The analog “mimic” of the SIF UZC-207 will employ the second thermocouple of a dual element thermocouple set in the existing thermowell. The second thermocouple element will be wired to an analog temperature transmitter that will convert the temperature measurement to a 4–20 mA signal. The 4–20 mA signal will be analyzed by an analog current monitor relay that will open a contact in the 24 VDC signal to the solenoid valve for UZV-207, de-energizing the solenoid, venting the valve’s actuator, and causing the valve to go to a closed position. As designed, this entire analog mimic is inherently safe against cyberattack, and any cyberattack that is waged on the digital complement (UZC-207) will not interfere in the safety functionality of the analog mimic function. The design of the mimic is shown in more detail in figure 10.

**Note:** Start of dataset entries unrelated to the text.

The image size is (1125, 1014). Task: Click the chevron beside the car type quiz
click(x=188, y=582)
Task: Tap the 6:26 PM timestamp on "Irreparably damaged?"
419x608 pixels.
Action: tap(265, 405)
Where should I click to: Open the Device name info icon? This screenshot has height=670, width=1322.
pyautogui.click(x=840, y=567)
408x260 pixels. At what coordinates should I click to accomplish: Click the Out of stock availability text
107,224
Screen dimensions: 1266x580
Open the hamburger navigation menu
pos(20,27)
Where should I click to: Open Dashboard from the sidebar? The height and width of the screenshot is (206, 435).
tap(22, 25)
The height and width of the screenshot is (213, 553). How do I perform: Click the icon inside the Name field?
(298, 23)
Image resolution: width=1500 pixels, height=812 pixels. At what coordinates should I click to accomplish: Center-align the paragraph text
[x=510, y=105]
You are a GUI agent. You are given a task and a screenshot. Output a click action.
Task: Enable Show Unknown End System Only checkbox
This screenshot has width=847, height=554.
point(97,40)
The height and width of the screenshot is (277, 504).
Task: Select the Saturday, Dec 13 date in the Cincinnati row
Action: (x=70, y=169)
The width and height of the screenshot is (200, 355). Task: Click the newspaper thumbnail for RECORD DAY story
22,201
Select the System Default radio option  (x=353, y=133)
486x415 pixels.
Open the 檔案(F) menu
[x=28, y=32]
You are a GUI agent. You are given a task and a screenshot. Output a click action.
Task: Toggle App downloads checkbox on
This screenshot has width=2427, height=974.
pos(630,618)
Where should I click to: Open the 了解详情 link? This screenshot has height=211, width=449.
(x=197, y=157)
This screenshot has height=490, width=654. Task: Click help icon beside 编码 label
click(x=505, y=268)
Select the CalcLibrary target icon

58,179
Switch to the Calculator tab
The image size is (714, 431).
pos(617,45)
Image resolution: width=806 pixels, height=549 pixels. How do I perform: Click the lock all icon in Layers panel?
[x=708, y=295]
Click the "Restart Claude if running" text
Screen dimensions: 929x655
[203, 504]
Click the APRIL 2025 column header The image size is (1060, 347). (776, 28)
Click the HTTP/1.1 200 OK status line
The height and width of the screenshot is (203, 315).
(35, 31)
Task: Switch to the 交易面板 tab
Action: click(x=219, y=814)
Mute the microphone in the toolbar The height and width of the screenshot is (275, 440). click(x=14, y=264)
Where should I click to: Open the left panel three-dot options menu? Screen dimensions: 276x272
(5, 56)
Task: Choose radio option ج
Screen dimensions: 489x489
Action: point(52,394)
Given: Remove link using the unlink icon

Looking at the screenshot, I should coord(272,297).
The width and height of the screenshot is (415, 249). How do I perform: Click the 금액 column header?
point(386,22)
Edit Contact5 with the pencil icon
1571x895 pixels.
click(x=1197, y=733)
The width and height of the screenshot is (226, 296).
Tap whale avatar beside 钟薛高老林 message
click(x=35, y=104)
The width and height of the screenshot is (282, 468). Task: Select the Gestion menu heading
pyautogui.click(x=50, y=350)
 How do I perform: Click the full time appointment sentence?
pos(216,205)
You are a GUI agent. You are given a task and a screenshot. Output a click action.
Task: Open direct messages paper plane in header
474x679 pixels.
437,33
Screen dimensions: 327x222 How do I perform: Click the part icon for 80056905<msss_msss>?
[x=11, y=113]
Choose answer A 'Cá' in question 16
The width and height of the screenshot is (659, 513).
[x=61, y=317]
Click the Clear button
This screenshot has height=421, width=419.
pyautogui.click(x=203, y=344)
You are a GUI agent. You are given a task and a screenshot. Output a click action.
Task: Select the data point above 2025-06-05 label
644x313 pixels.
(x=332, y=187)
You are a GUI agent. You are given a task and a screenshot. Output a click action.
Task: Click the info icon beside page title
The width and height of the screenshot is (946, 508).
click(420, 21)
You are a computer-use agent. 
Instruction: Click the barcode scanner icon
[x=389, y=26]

Figure 10. Hydrogen reactor SIF with analog “mimic”
Because the scenario can no longer be hacked, the SPR analysis yields a result of “no requirements” for the SL for this scenario.
Protecting the process industry
Process industry plants contain hazards that can have very severe consequences if a loss of containment occurs. Process industry design engineers have dozens or even hundreds of years of experience in protecting these facilities. Many of the safeguards that have been designed to protect process plants were developed years before computers even existed, and thus are inherently safe against cyberattack.
When properly employed at the required locations, these safeguards can make a process plant inherently safe against cyberattack. Application of these safeguards in the required locations can be performed in a thorough and systematic fashion through an SPR study. This process involves going through the process hazard analysis reports that have already been completed for a process plant and reviewing each scenario. The review involves considering the cause and safeguards to determine if they can be hacked. If so, and if the consequence is significant, then the plant should employ a safeguard that is inherently safe against cyberattack.
The SPR process determining the required SL of ICS is in its infancy, but being very rapidly adopted. It is being rapidly adopted because the process is simple and obvious to process safety practitioners once it is explained and the rationale for undertaking the additional study steps are defined.